Spatial Data Analysis Review
It’s been almost three months since I did one of these things. Not great. So this is my review of Spatial Data Analysis by Christopher Lloyd.
I primarily bought this book for work, since we’re doing a lot of geo and maps work at Taxify. We are hiring by the way. I was looking for a book which would provide an introduction to computational issues around “geography” - things like projections, geohashes, routing, computational geometry etc. I was also secretly hoping for a refresher on basic geography itself, cause it’s been 20 years since I did that stuff in school. And by just judging the book by it’s ToC it looked like it would fit the bill.
The good part was that a lot of the stuff I wanted to know about got a mention. The bad part was that it was usually very brief. Enough for me to Google and be awere of new stuff. But as I said I was hoping for a more self-contained thing. OTOH, the main focus was on statistics - both general and spatial data specific method. And on this front it did pretty well. Again, it didn’t go into a lot of details, but I did manage to get the gist of kerning / gaussian process regression from here. Which ML books have been unable to make me understand for example. The size of the thing wasn’t that great to boot, so overall it wasn’t a big investment. Which I think makes reading it a net positive.
I’ll highlight some of the more interesting chapters.
Chapter 6 deals with network analysis. This is a big field in itself and is basically a combination of graph theory with a dose of statistics and a heavy slant towards real world applications. Naturally the road networks are the main subject here. And both routing algorithms are discussed (though only at the level of Dijkstra), as well as network theory measures of the properties of a graph: centrality, diameter, sparseness measures etc.
Chapter 8 deals with ways to look at patterns in spatial data. The gist is mostly using classical statistical tools (linear regression) but applied in windows across the spatial dataset. Looking for autocorrelation of spatial data there’s a bunch of special measures for this, not just clean extensions.

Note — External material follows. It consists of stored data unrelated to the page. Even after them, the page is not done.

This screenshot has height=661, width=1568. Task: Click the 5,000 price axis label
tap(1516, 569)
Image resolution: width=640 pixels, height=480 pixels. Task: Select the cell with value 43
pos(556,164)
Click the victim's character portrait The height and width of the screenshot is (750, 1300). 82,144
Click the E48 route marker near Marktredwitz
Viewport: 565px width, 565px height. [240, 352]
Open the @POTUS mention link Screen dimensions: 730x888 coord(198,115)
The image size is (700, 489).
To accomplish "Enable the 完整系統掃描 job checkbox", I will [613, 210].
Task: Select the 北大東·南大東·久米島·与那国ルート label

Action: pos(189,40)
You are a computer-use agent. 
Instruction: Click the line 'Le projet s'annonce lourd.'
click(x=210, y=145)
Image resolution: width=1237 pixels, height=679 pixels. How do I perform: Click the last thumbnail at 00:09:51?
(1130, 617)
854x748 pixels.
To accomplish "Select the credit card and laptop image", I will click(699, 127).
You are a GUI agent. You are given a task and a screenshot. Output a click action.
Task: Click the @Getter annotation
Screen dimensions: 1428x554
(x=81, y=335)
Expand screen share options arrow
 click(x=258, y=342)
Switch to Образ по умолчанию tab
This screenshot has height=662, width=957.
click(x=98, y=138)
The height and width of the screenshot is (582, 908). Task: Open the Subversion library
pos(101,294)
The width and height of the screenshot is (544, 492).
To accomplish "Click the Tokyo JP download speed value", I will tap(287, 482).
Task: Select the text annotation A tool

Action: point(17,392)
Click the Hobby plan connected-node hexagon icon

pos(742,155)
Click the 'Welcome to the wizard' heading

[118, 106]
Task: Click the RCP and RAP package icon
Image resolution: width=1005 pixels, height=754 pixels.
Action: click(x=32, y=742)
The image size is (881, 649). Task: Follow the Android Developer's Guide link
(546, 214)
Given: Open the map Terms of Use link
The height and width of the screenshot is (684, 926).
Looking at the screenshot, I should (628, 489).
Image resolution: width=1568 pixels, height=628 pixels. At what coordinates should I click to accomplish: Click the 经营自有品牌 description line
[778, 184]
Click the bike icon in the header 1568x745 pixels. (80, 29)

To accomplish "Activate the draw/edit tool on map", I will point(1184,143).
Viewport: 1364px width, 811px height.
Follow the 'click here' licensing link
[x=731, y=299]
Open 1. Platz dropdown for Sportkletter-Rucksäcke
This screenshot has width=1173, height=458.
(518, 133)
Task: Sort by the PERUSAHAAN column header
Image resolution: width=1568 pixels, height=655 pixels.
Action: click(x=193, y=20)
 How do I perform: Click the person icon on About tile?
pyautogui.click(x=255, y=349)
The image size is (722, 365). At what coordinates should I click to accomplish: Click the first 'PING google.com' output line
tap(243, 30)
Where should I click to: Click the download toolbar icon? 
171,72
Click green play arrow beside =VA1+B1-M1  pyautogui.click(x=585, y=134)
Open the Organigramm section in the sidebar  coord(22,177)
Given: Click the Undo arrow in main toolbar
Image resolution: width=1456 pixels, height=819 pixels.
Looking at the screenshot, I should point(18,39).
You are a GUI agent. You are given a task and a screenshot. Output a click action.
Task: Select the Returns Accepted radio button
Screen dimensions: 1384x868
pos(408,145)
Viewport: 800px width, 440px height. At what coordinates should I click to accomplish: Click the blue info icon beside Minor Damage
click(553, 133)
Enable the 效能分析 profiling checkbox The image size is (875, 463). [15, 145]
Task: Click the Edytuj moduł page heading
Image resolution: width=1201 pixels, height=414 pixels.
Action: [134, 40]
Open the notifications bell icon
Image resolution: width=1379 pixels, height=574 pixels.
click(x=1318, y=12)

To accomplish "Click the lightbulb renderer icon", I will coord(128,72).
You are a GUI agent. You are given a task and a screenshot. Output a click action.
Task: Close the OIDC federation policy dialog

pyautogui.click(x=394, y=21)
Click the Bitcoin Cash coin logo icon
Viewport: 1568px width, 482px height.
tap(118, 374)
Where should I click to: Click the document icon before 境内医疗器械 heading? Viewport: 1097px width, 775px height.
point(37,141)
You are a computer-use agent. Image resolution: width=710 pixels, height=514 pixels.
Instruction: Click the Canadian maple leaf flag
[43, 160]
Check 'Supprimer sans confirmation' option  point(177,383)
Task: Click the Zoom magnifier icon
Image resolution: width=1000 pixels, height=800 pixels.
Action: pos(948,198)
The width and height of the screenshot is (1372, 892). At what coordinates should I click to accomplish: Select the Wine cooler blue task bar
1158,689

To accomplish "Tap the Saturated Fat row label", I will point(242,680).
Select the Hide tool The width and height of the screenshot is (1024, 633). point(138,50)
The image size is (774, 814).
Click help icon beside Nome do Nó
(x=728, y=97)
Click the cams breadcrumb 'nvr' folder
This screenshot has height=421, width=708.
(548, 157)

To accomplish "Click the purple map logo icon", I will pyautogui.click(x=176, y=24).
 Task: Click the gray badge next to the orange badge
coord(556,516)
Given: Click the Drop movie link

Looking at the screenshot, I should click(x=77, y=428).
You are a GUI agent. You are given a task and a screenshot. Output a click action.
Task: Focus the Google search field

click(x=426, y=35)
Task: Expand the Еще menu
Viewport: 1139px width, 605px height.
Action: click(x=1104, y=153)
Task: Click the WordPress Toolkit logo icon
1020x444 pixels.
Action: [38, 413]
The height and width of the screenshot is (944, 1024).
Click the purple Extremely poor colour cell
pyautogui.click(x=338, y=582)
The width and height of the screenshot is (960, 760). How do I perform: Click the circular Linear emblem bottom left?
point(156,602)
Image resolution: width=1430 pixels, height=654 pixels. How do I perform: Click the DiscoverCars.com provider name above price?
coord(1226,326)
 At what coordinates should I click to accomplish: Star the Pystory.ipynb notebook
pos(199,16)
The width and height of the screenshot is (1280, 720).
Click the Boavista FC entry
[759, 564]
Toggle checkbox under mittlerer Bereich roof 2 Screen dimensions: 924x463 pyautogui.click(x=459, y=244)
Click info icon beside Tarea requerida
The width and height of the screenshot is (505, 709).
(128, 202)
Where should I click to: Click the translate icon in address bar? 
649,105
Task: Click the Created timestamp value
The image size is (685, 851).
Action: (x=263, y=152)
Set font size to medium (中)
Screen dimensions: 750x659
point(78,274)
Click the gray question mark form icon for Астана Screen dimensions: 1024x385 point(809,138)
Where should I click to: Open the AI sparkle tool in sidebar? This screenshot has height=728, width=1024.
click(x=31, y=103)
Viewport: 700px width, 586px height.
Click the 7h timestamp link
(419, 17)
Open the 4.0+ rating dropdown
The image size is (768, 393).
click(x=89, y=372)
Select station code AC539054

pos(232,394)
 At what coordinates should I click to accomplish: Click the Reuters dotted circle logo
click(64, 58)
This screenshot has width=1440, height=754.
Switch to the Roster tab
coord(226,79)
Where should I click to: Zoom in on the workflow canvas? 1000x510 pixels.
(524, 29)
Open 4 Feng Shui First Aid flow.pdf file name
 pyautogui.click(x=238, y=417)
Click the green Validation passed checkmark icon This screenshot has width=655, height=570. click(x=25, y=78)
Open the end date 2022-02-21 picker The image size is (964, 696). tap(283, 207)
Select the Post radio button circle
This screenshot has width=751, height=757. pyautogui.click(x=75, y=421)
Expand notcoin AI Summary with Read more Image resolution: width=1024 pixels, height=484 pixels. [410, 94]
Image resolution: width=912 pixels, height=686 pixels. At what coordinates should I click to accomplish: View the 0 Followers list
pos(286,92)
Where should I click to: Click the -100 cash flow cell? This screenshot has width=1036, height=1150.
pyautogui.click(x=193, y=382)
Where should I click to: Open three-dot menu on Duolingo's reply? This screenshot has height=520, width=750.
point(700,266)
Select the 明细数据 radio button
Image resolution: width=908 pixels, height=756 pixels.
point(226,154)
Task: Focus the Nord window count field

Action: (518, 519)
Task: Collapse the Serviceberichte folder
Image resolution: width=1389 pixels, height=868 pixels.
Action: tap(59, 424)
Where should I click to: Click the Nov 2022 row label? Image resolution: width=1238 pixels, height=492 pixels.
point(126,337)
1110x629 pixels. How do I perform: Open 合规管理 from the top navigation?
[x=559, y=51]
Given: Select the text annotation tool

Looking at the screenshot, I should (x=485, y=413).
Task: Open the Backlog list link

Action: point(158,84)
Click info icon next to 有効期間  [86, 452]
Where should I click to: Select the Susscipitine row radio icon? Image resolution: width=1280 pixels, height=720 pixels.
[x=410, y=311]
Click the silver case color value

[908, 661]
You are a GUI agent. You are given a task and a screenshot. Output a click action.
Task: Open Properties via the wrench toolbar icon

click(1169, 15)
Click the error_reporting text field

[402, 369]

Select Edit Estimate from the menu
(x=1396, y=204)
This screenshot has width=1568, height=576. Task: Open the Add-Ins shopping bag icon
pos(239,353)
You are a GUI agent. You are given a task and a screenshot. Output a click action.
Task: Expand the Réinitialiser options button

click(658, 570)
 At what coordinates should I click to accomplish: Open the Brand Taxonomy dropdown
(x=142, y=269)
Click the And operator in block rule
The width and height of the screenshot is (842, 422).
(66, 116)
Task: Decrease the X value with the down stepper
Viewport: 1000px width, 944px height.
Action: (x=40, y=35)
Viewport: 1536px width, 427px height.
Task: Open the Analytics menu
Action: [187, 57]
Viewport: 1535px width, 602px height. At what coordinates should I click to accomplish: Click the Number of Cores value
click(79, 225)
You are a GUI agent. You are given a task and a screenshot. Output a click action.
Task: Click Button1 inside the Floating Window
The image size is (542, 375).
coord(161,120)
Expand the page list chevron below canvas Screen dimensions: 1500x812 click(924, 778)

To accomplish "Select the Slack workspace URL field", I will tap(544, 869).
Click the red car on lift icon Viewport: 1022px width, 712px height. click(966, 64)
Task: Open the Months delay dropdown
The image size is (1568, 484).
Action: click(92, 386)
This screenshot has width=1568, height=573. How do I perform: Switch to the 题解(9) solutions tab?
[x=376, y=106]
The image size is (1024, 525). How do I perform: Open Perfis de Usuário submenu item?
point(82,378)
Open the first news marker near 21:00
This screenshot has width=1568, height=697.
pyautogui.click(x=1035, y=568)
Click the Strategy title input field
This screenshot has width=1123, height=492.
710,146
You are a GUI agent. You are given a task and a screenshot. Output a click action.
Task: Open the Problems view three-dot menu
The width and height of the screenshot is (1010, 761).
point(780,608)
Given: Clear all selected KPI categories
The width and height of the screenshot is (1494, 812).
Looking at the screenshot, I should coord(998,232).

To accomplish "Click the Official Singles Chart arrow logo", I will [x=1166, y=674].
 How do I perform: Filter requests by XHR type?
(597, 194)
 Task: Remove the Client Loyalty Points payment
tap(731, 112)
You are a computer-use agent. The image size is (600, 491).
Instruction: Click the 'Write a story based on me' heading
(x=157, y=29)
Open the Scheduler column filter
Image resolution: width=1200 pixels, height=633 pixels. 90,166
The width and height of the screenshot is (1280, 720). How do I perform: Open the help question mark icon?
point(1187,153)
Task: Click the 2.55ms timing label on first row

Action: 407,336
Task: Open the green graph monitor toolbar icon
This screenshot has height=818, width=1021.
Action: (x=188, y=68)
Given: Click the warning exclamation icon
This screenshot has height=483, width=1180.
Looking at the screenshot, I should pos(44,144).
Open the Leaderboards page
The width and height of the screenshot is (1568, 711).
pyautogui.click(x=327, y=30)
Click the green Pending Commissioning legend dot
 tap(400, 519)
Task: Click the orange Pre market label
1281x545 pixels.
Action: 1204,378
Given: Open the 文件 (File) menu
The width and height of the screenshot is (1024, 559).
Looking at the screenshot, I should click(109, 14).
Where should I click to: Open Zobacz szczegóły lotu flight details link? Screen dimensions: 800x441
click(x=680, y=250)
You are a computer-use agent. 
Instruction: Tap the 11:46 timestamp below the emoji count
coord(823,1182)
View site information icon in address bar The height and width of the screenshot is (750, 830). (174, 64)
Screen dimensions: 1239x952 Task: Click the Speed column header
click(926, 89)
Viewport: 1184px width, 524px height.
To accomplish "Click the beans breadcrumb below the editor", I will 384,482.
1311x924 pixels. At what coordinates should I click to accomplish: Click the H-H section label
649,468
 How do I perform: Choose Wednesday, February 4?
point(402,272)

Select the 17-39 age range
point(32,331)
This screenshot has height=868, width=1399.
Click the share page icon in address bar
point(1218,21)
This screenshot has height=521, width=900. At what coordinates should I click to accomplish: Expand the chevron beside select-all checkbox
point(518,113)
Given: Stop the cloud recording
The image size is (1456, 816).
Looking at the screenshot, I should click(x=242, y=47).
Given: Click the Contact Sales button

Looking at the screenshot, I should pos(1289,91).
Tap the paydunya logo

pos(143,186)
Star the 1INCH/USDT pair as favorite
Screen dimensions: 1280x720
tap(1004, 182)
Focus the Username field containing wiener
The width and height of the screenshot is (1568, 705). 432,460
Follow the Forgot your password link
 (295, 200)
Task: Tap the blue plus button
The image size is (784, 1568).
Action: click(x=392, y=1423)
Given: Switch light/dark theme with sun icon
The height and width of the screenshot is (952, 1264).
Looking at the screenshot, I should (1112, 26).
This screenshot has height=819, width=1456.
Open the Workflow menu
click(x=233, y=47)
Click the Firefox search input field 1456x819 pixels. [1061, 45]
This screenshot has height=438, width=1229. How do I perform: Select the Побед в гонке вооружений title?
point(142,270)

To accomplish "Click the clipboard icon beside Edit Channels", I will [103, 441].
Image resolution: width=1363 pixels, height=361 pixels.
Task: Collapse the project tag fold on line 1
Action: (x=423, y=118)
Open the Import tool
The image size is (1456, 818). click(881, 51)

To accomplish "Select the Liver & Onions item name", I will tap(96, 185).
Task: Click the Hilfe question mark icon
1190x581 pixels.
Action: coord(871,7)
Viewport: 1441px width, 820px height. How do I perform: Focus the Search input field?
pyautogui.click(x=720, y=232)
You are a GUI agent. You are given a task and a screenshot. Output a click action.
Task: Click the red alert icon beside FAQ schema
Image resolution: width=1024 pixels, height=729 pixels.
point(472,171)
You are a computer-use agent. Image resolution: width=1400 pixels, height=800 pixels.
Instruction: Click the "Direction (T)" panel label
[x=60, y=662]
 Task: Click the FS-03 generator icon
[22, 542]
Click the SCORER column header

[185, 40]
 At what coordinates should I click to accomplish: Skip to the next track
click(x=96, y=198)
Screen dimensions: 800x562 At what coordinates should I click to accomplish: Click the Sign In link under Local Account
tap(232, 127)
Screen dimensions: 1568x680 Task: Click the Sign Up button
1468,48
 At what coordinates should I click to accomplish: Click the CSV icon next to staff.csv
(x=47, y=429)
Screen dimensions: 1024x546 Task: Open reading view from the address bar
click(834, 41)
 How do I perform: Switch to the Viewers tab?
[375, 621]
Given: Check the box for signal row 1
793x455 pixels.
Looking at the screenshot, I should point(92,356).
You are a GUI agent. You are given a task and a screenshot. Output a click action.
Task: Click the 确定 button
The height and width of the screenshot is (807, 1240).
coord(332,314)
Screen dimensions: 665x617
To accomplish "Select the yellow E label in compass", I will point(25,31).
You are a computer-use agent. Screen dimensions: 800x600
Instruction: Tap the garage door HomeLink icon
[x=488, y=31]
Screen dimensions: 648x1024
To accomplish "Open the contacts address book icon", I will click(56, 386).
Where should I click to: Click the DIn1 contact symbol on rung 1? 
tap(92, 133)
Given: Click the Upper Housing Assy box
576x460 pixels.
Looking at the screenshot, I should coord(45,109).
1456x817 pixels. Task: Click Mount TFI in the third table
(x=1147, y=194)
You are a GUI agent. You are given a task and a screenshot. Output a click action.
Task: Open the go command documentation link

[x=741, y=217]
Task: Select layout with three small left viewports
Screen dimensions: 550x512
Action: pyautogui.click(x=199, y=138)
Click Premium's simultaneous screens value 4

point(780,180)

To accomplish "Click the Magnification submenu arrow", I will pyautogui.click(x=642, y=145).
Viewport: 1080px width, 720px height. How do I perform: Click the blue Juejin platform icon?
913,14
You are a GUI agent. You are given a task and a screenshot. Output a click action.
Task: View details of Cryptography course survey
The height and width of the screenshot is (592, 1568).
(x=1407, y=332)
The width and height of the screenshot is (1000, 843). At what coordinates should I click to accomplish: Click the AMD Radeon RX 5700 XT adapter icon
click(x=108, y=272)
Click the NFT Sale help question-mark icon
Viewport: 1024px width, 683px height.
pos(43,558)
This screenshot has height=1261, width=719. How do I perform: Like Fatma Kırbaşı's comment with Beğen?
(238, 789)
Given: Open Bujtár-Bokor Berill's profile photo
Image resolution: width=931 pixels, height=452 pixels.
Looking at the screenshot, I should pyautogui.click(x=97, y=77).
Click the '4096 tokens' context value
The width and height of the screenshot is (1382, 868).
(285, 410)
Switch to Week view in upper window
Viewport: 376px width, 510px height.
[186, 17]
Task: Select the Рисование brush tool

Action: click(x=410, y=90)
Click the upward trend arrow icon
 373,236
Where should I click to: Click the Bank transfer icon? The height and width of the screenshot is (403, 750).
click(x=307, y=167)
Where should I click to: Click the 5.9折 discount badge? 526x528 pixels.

Chapter 9, which is about spatial regression, was by far the most demanding and the one I felt I got the most out of. It deals with “completing” spatial data from missing values. Nearest neighbours methods of various sorts, triangulation, splines and locally weighted solutions are presented. But the big discussion is on krieging and it occupies the second half of this chapter. Here they did spend a lot of time on providing examples, building intuition etc. They started with some assumptions on data (dependence of variance in a measure only on distances between points for example), building a Variogram and then constructing GP regression as a nearest-neighbor / weighted mean informed by the variogram. It all reduces to a / some linear systems of equations. They don’t go into details of where it comes, and AFAIK it’s the result of some sort of optimization problem (cause Lagrangian multipliers crop up), but that’s about as far as they took it. Still, pretty neat.
There’s 6 others chapters as well to explore, a bit more introductory than these ones, but still fundamentally interesting. As I mentioned, overall this was a positive experience.